It's not "grieving", per se. You press F to touch a coffin. Just like everyone else at the funeral, presumably. Remember that one of the core design choices of Advanced Warfare is that Mitchell never talks outside of pre-rendered cutscenes. So they couldn't have you walk up to Irons and Press F to pay respects, and trigger him saying something like, "Sorry for your loss." Instead, they went for a non-verbal communication of Mitchell paying his respects to a dead friend. As I said, Mitchell is the player, and the player is Mitchell.
The issue was due to two things: verbalizing an emotion in such a way that it became laughably mechanical and forcing the player to complete that mechanical interaction as part of the game's checklist progression system without any other roleplaying. Paying respects at a funeral is to offer condolences or sympathy which are emotional responses, not simply touching the coffin which is the physical action itself.
Here are some alternate ways the scene could have worked, had more impact for players who were engaging with the story, and could have prevented it from turning into a meme:
1. Remove the text entirely. Simply have the player walk up to the coffin and display the interact key (F, X, whatever) to let them know they can do something. The exact same animation plays but without the text explicitly telling you that pressing that button just made your character express emotion. Some players would see the physical action of touching the coffin as a polite formality while others would see it as touching, but not verbalizing it removes the mechanical insincerity of telling the player that their character was emotional on command.
2. Don't even make it a button prompt. Just make it so players can observe other characters walking up to the coffin first, and then allow the player to do the same. If the player stands over it for a half second, then trigger the animation automatically.
3. Make it optional in any scenario. Part of the issue was that it was required of the player before they could progress. For players who just wanted to run and gun in a game about robots and heavy weaponry, making "paying respects" be a forced mission checklist item no different from any other mission about exploding robot heads made it less unique and more laughable.
If this was a Fallout game and the "paying your respects" was one of several options provided when you were, say, talking to the dead character's mother, it could also work. In that case the player is already roleplaying and has several choice on how to handle the situation, at least one of which will presumably line up with how the player actually feels. Forcing it as the one and only emotional response in a game that never deals with that type of situation again is part of what makes it less sincere and explicitly mechanical.

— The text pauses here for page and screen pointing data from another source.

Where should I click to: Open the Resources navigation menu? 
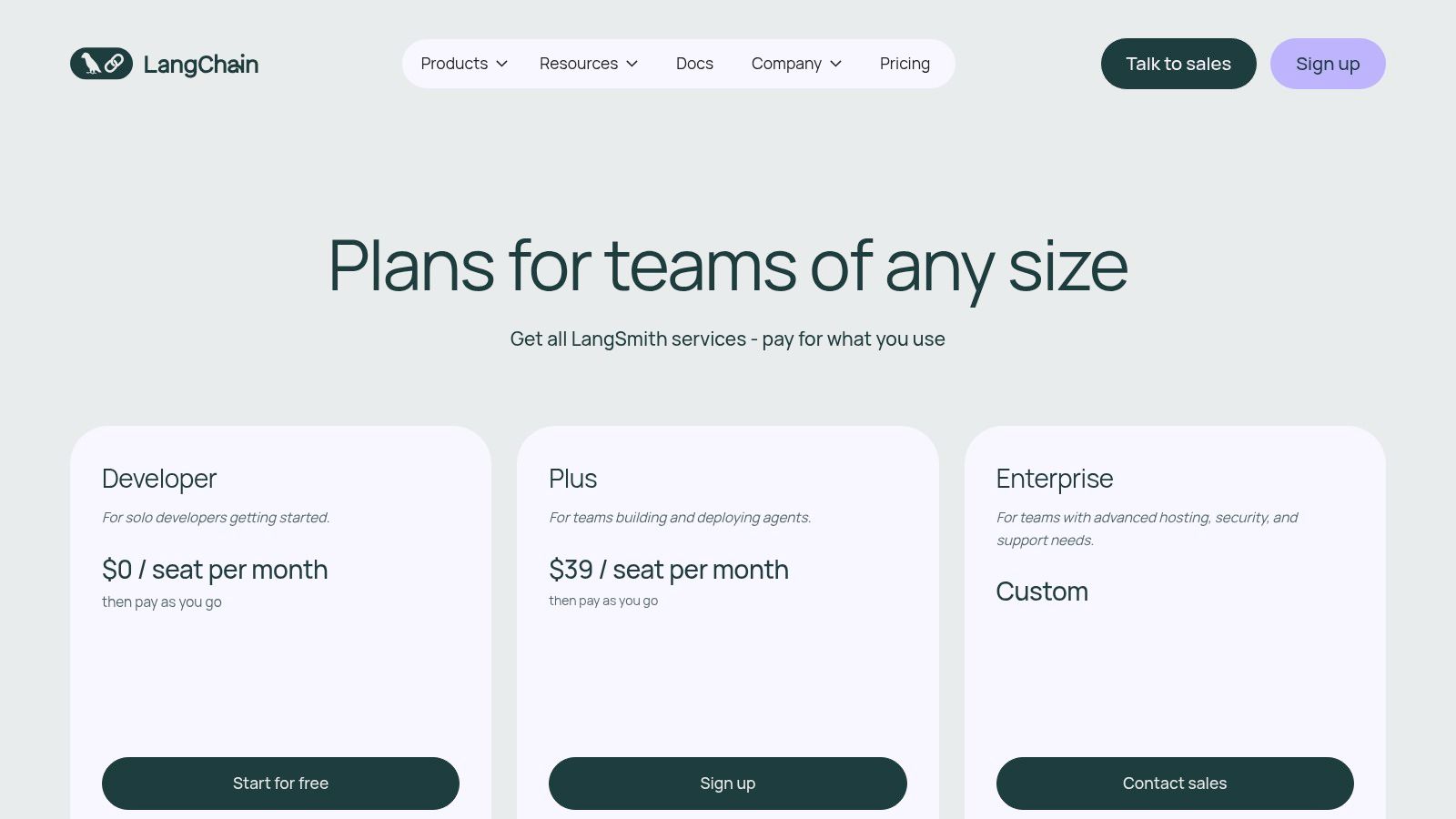[579, 64]
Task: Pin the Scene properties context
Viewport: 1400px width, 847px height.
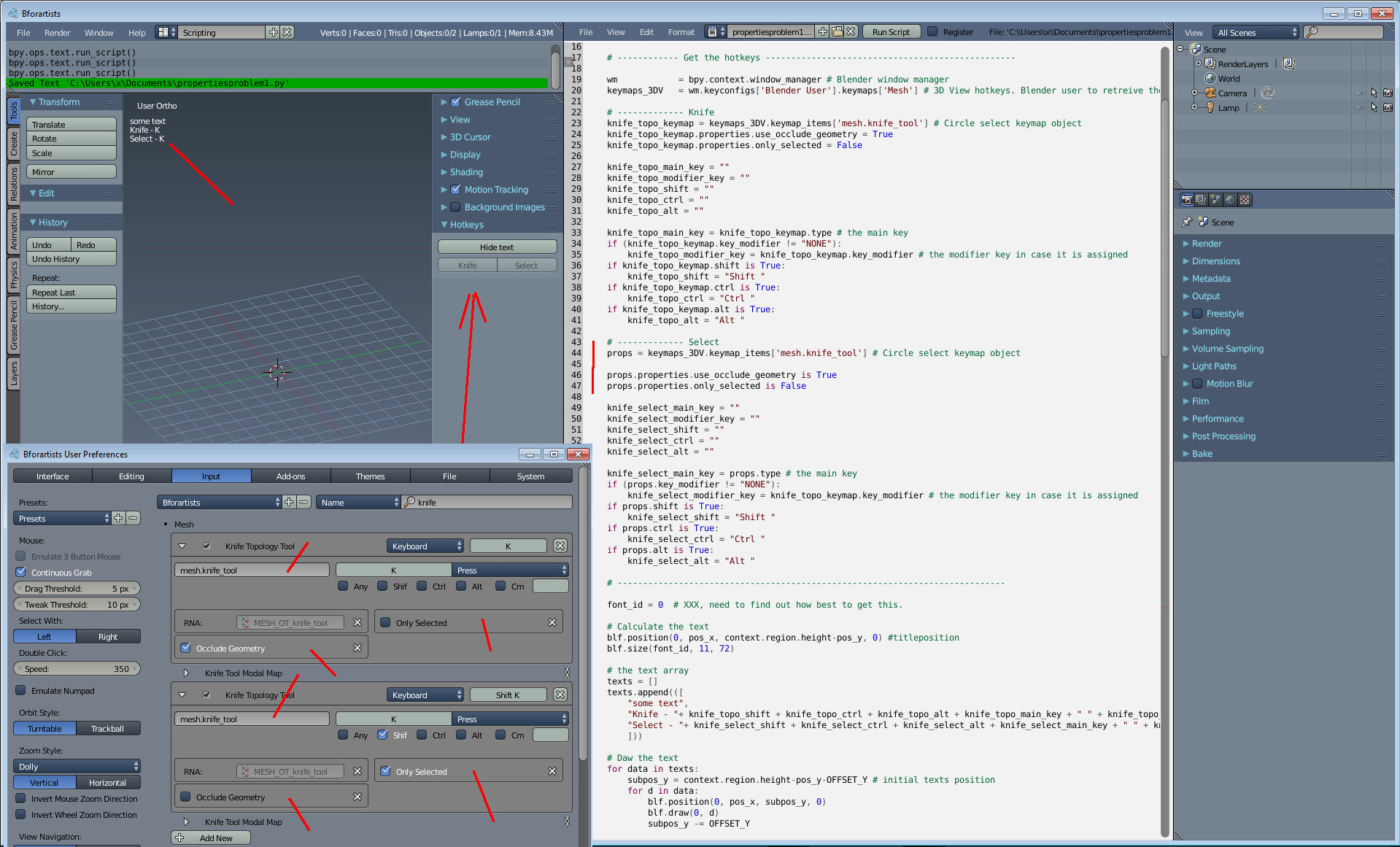Action: (1187, 222)
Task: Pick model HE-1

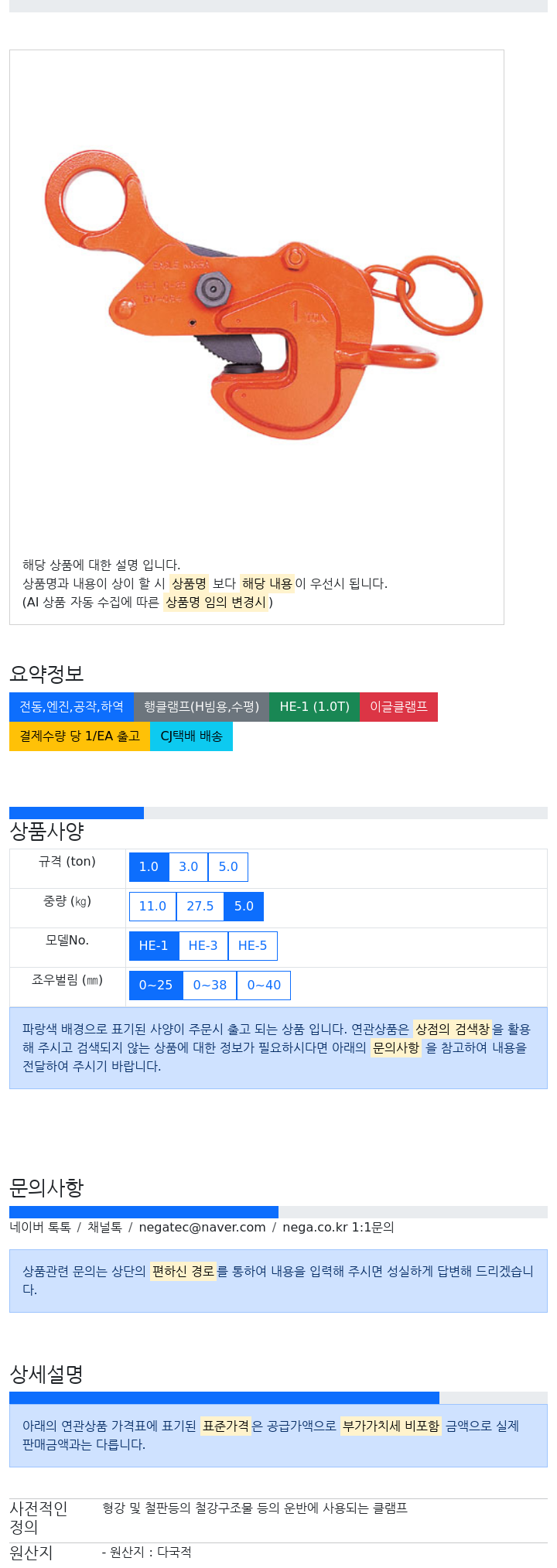Action: tap(153, 946)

4. The worst option, but at the very least change the text to describe the action itself "touch the coffin" rather than the emotion. Pairing any simple mechanical button press with a complex emotion (press F to feel regret, weep in sadness, express remorse, etc.) is never going to hit the emotional target. Maybe that's what they intended, because within that context 'touching the coffin' and 'paying respects' can both refer to the physical action alone; however, 'paying respects' also refers to expressing real emotional sorrow as well, which is why it comes off as silly.
Additional edit: Representing a physical response with a button input works fine within games. If a drill instructor in real life told you to jump, or punch, or shoot a rifle, or use a knife, or even to say you're sorry or call your mother and tell her you love her, you could do so instantly because these are all direct physical actions that can be completed regardless of your real feelings. But emotions don't work that way. If that same drill instructor told you to feel happy, or remorseful, or melancholy, or loved, or surprised, etc. you couldn't necessarily experience those emotions instantly. Having videogame characters who can experience emotions instantaneously at the press of a button is what's so silly.
It's the same reason the Squenix
"Please be excited" line also became a meme. A person can't simply become excited if asked. People don't have direct control over what they find exciting. At best you could fake the physical appearance of being excited, but you wouldn't be able to force yourself to feel emotional excitement just because someone asked it of you.